§ **HOW TO COMPLETE THIS TASK**
Answer the following questions using the article on chocolate in colonial America.
1. What did Martha Washington do with the cacao shells she purchased?
2. What was the price of unsweetened chocolate in pre-Revolutionary Williamsburg?
3. In Poor Richard's Almanac of 1761, what did Ben Franklin recommend chocolate as a cure for?

§ **PAGE EXTRACT**
An article by Mary Miley Theobald at history.org
Some historians think that chocolate drinking spread from England to its North American colonies, but it seems more likely that it came directly in ships that plied the trade routes from the West Indies to the major colonial ports of Boston, Philadelphia, New York, and Newport, Rhode Island. Whatever the route, chocolate arrived in English North America at about the same time it arrived in England. It was available as chocolate nuts, as shells, and in processed “chocolate cakes,” lumps of grated powder and sugar ready to be stirred into boiling water, mixed with whatever ingredients one preferred, and frothed with the little hand mill.
Those who bought the cacao seed had to roast and grind the chocolate themselves or, more likely, have their servants or slaves do the tedious job. Those who, like Martha Washington, purchased the cacao shells, steeped them in hot water to make a thin chocolaty drink that was easier on the stomach than oily chocolate.
According to Jim Gay, most chocolate was processed in the northern colonies, in New England, Philadelphia, and New York. It was sold in its various forms in general stores and grocers’ shops. In pre-Revolutionary Williamsburg, unsweetened chocolate went for about two shillings sixpence per pound, slightly more than a free unskilled laborer or sailor earned in a day. Obviously, few of those men drank chocolate. Prices fell, however, and by the nineteenth century, it had become cheap enough to be given to slaves.
Nobilities drinking chocolate in Mrs White’s Chocolate House in London.
Its perceived medicinal value made chocolate a natural product for apothecary shops. It was considered nourishing for the sick as well as an aid to digestion and was believed to promote longevity, help lung ailments, energize the body, cure hangovers, suppress coughs, and, as mentioned, stimulate the libido. For that reason, the Virginia Almanac of 1770 cautioned women against it, warning “the fair sex to be in a particular manner careful how they meddle with romances, chocolate, novels, and the like,” especially in the spring, as those were all “inflamers” and “very dangerous.”
“This was very much ignored,” Jim Gay says. “Women were the main consumers of chocolate. Children were denied chocolate because it was a stimulant.” But it was this sexy reputation that caused chocolate to become associated with love, Valentine’s Day, sinful pleasures, and decadence.
Ben Franklin recommended chocolate as a cure for smallpox in Poor Richard’s Almanac of 1761; Doctor Benjamin Rush did the same in his medical texts. Thomas Jefferson thought chocolate would overtake tea and coffee as the American beverage of choice. In a letter of November 27, 1785, to John Adams he wrote, “The superiority of chocolate, both for health and nourishment, will soon give it the preference over tea and coffee in America which it has in Spain.” In this he was mistaken. Chocolate drinking would soon decline in favor of chocolate eating.

§ **PROVIDED DATA**

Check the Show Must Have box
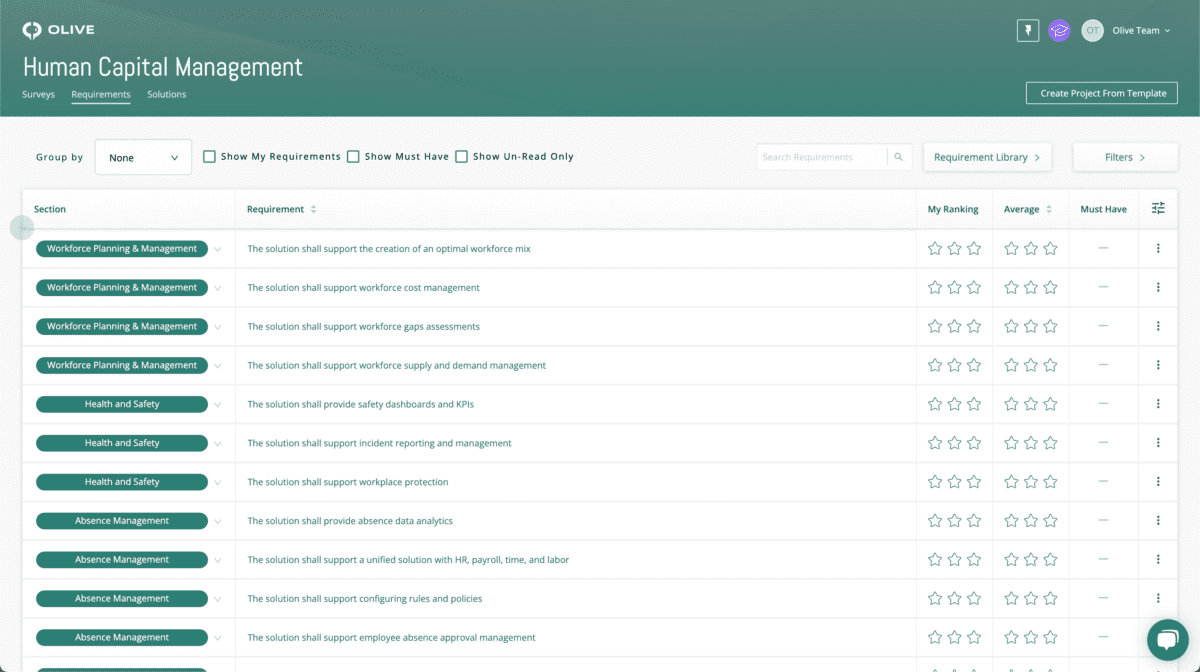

§ **RESULT**
1. She steeped them in hot water to make a thin chocolaty drink that was easier on the stomach than oily chocolate.
2. About two shillings sixpence per pound.
3. Smallpox.